### ИСХОДНЫЙ ТЕКСТ
Как ему приблизиться к божеству, ему — виновному, преступному? Ни одного обвинения, ни одного богохульства не слетело с его уст. Он всецело чтит действия богов по отношению к нему, покорен их власти в испытании, которому они его подвергли, — все это говорит нам о том, что он осмыслил свою судьбу и призывает нас также доискиваться ее смысла.

По какому праву возмутимся мы, если Эдип не возмутился? Мы вместе с ним хотим знать веления богов, поскольку они непреложны для людей даже вопреки справедливости.

Познание — таков второй этап наших размышлений над этой трагедией. Всякая трагедия открывает нам какую-то сторону человеческого бытия. И «Эдип» — более всякой другой.

Трагедия Эдипа — это трагедия человека. Не отдельного человека с его особым характером и собственным внутренним конфликтом. Нет другой античной трагедии, менее психологической, чем эта, как нет и более «философической». Тут трагедия человека, обладающего полнотой человеческой власти, столкнувшегося с Тем, что во вселенной отвергает человека.

### СПИСОК ЗАДАНИЙ
a: Ответьте на вопросы по отрывку о трагедии Эдипа:
(i) Что, по словам отрывка, не слетело с уст Эдипа?
(ii) Что названо вторым этапом размышлений над трагедией?
(iii) Чья это трагедия, по утверждению отрывка?
b: Перечислите все действия и состояния Эдипа, названные в отрывке о трагедии Эдипа в предложении, которое начинается словами «Он всецело чтит действия богов».
c: Почему, согласно отрывку о трагедии Эдипа, мы вместе с Эдипом хотим знать веления богов?

### ЗАПИСИ ДАННЫХ
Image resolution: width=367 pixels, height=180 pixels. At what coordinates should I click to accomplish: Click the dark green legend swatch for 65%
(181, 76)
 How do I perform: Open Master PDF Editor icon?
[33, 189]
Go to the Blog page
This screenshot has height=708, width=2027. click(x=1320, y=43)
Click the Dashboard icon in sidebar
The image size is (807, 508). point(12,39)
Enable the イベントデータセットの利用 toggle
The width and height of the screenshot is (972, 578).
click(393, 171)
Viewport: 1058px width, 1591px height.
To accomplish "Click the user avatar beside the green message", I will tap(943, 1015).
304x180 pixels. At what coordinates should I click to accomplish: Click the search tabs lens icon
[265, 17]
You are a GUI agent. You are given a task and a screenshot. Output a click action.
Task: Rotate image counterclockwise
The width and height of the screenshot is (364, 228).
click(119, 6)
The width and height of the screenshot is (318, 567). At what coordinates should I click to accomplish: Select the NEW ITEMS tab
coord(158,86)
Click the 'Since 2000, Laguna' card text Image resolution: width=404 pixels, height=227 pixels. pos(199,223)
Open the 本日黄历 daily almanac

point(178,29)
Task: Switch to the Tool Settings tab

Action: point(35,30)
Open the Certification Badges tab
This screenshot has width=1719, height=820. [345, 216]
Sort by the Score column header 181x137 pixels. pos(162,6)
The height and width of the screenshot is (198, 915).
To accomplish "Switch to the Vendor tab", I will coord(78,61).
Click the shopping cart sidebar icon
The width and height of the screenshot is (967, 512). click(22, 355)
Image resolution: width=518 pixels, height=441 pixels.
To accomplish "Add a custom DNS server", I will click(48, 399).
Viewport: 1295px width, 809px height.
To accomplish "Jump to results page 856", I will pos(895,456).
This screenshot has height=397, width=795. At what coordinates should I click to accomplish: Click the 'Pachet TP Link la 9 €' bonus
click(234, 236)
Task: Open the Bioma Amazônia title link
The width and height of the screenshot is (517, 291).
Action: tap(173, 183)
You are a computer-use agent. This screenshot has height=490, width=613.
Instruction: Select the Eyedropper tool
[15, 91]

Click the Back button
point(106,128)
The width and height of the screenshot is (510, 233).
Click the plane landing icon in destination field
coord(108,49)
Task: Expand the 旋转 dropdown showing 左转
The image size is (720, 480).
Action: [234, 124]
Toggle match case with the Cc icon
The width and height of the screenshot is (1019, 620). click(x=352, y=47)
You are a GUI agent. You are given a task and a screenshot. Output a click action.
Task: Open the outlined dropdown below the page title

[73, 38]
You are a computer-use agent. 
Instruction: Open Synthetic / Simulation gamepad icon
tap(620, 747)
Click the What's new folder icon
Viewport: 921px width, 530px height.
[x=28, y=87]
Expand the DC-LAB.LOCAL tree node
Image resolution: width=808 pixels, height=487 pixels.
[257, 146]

### ОТВЕТЫ НИЖЕ
a:
(i) Ни одного обвинения, ни одного богохульства.
(ii) Познание.
(iii) Трагедия человека.

b:
- Всецело чтит действия богов по отношению к нему.
- Покорен их власти в испытании, которому они его подвергли.
- Осмыслил свою судьбу.
- Призывает нас также доискиваться ее смысла.

c: Потому что веления богов непреложны для людей даже вопреки справедливости.